Providing evidence to improve practice

Individual study: Effects of nest-box design on the breeding success of eastern bluebirds Sialia sialis near Green Bay, Wisconsin, USA

Published source details

Radunzel L.A., Muschitz D.M., Bauldry V.M. & Arcese P. (1997) A long-term study of the breeding success of eastern bluebirds by year and cavity type. Journal of Field Ornithology, 68, 7-18

Background

This study investigated the effects of nest-box design on the clutch size, hatching success, chick survival and predation rate of eastern bluebirds Sialia sialis breeding in artificial cavities in Brown and Oconto counties, near Green Bay, Wisconsin, north–central USA.

Action

 

Between 1968 and 1994, around 500–700 nest boxes were erected near houses or on fences adjacent to fields, pastures or orchards. Boxes were of four designs: i) 10 × 10 × 29 cm, with a 9 cm diameter (screened) opening in the roof (‘open top’); ii) 10 × 13 × 18–21 cm, most with a sloping roof (‘standard’); iii) one gallon (around 3.8 litre) can, placed horizontally, with one end replaced with a wooden front (‘tin can’); iv) large post with a 10 cm diameter hole drilled out of the centre, to a depth of 36 cm, and the top left open / unscreened (‘hollow post’). Open-top and standard boxes were used in all 27 years of the study, whereas tin-can and hollow-post cavity were used in only 15 years.
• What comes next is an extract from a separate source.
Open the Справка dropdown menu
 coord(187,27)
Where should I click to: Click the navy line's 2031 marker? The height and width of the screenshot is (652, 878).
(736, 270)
From mid-March, boxes were checked for occupancy every 7–10 days, and more frequently after eggs were laid to collect data on clutch size, the proportion of eggs surviving to hatching (‘hatching success’), the proportion of chicks surviving from hatching to ringing/banding (at around 10 days old; ‘chick survival’), and the proportion of eggs that survived to ringing age (‘overall survival’).

 

Consequences

Average clutch size (roughly 4.4 versus 4.3; n = 27 years), hatching success (82% versus 72%), chick survival (93% versus 87%) and overall survival (76% versus 62%) were all significantly higher in open-top than in standard boxes, but were not significantly different to those in tin-can or hollow-post cavities.
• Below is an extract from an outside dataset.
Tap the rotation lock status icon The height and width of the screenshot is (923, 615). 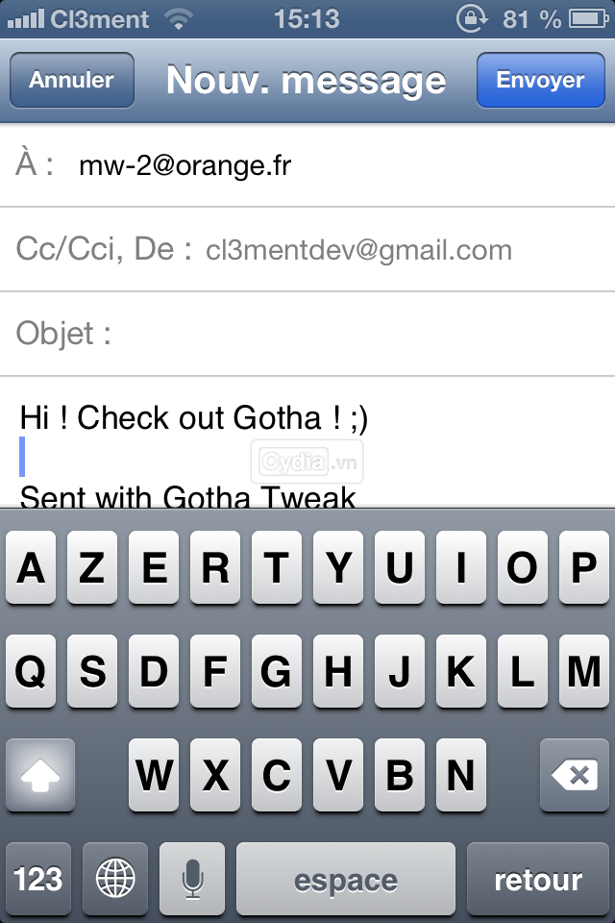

Although a roughly similar proportion of nests in all four cavity types suffered from partial loss eggs or chicks, the overall proportion that failed entirely (at the egg or the chick stage) was significantly lower in open-top boxes (16%; n = 1,506 nesting attempts) than in standard (28%; n = 1,066), tin-can (33%; n = 36) or hollow-post (31%; n = 29) boxes.